Texto de referência
-.-.-

Estatais

PRIVATIZAR É A SOLUÇÃO?

ORDEM DO DIA

  1. Substituir “interesse público” por “maximizar o lucro”;
  2. Contratar por partilha ou concessão, a critério exclusivo da companhia;
  3. Eventualmente, admitir o capital internacional no controle;
  4. Dispensar as admissões e contratações de natureza política.

Estas poderiam ser as intenções básicas de qualquer grupo empresarial privado que se interessasse em assumir o controle acionário de uma companhia estatal do setor petroleiro.

Com interesse despertado também em controlar uma das gigantes mundiais desse mercado, com inigualável expertise em exploração de jazidas em alto mar, captura de óleo a profundidades superiores a 7 mil metros, reservas provadas muito atraentes, mercado cativo num país com mais de 200 milhões de habitantes.

Mas, com esse interesse atenuado por uma dívida que atinge os 75% de seus ativos, força de trabalho cara e superdimensionada, custos de produção superiores às piores médias mundiais, ré numa class action que corre na corte de Justiça da cidade de Nova York, onde centenas de milhares de acionistas reclamam indenização por crimes de fraude financeira.

Uma companhia constituída para explorar um mercado ainda tido como estratégico no cenário mundial, e que já começa a ser discutido no setor empresarial, onde muitos vêem sua importância esvaziada nos próximos 30 a 50 anos.

Descapitalizada, com valor de mercado e imagem pública profundamente abalada pela atividade de quadrilhas de diretores e executivos da própria companhia, que elevaram a corrupção a níveis inéditos na história empresarial em todos os tempos.

DESVENDANDO A PETROBRÁS
Os últimos dados sacados das demonstrações financeiras da Petrobrás indicam o seguinte, em grandes números:

Ativo (imobilizado, investimentos, intangíveis)

 

R$ 645 bilhões

Ativo total

R$ 859 bilhões

Patrimônio líquido

R$ 266,4 bilhões

Total de ações ordinárias

7,4 bilhões de ações

Ações pertencentes à União

3,74 bilhões de ações

Outros investidores públicos federais

0,9 bilhão de ações

Total de ações privatizáveis

4,7 bilhões de ações

Valor patrimonial da ação

R$ 20,42

Valor de mercado da ação ordinária em julho de 2016 (% sobre o valor patrimonial)

 

R$ 13,27 (64,98%)

Acionistas privados, que adquiriram suas ações em pregões da BM&FBovespa, Bolsa de Valores de Nova York e Bolsa de Valores de Madrid, eram pouco mais de 290 mil pessoas em abril de 2016, com participação maciça de acionistas individuais.

As ações privatizáveis da Petrobrás, ao preço atual de mercado, implicam num valor de mercado total ao redor dos R$ 63 bilhões, e num valor patrimonial em torno de R$ 96 bilhões.

-.-.-

Problema a resolver
De acordo com o texto sobre a privatização da Petrobrás, quantos acionistas privados a companhia possuía em abril de 2016? O material que se segue provém de outra fonte.

-.-.-

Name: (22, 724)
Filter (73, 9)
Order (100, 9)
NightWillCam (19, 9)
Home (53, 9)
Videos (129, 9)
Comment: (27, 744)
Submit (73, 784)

-.-.-

Resposta à questão
Pouco mais de 290 mil pessoas.